Meskipun asam lemak bebas secara akut dapat meningkatkan sekresi
insulin, tetapi pada orang obesitas asam lemak bebas yang ada di plasma justru
menghambat terjadinya sekresi insulin. Dengan adanya oksidasi hiperglikemia,
asam lemak bebas dihambat hal ini dapat mengakibatkan akumulasi lemak rantai
panjang asil-coA. Rantai panjang fattyacyl-KoA dan asam lemak bebas dapat
membuka saluran kalium sel beta yang dapat mengurangi sekresi insulin. Asam
lemak bebas juga meningkatkan ekspresi protein yang tidak berpasangan, yang
akan mengurangi produksi ATP yang diperlukan untuk sekresi insulin. Selain itu,
asam lemak bebas dapat menginduksi apoptosis sel beta melalui respon stres
endoplasma dan dengan menghambat ekspresi faktor anti-apoptosis Bcl-221.
Ketika leptin memiliki efek menghambat sekresi insulin secara normal
oleh pankreas, maka telah disetujui bahwa resistensi leptin pada orang obesitas
terjadi di sel beta pankreas sehingga dapat menambah kejadian hiperinsulinemia.
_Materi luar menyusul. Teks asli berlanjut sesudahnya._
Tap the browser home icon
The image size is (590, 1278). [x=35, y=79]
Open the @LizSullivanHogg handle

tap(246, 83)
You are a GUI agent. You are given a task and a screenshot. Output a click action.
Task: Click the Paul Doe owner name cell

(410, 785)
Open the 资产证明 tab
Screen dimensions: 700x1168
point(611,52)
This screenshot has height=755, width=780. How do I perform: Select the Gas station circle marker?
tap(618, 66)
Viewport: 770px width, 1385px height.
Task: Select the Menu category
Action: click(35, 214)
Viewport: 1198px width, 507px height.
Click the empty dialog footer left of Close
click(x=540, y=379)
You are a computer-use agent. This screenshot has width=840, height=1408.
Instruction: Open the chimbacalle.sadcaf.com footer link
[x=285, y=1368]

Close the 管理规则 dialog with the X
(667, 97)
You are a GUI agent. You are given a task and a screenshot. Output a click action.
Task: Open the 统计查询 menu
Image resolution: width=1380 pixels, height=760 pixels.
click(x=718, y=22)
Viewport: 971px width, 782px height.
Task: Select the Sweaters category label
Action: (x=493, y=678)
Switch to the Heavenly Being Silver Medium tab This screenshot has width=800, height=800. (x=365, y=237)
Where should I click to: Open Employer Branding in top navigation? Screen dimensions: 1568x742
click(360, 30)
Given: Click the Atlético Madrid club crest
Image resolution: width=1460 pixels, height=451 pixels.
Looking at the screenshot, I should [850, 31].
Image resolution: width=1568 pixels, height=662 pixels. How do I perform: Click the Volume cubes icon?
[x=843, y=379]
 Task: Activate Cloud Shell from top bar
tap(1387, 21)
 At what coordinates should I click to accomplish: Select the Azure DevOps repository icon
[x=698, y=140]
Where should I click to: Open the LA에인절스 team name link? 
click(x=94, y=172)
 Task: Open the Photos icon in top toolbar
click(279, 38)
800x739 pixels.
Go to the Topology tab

Selain itu, efek leptin anti-apoptosis di sel beta dapat dikurangi dengan
memperthankan resistensi insulin. Efek anti-apoptosis pada leptin termasuk pada
penghambatan produksi oksida nitrat (NO) melalui pengurangan kandungan
trigliserida. NO bekerja menginduksi apoptosis melalui penipisan sediaan kalsium
dalam retikulum endoplasma (RE) dengan menekan respon stres yang
menginduksi ekspresi C/EBP protein3.
TNF-a menghambat glukosa yang diinduksi secara in vitro sekresi insulin
mungkin melalui NO sintesis, yang dapat menyebabkan kerusakan pada DNA
insulin (asam deoksiribonukleat) untai, 75 dan dapat meningkatkan apoptosis pada
sel melalui b-Bcl-2.76 insulin signaling dalam sel b-melalui b-sel reseptor insulin
itu sendiri sangat penting untuk fungsi sekresi insulin normal, dan TNF-a mampu
insulin signaling menghambat. Namun, apakah dalam fenomena vitro sangat
penting nyata untuk obesitas terkait mekanisme pada diabetes tipe 2 tidak jelas
karena plasma TNF-a tingkat lebih rendah dari tingkat yang diperlukan untuk
memperoleh efek di atas6.
23
Gambar 3.3 FFA turnover in visceral and subcutaneous adipose tissues From: Arner P. Diabetes obesity and Metabolism 3 (s1) 11-19, 2001.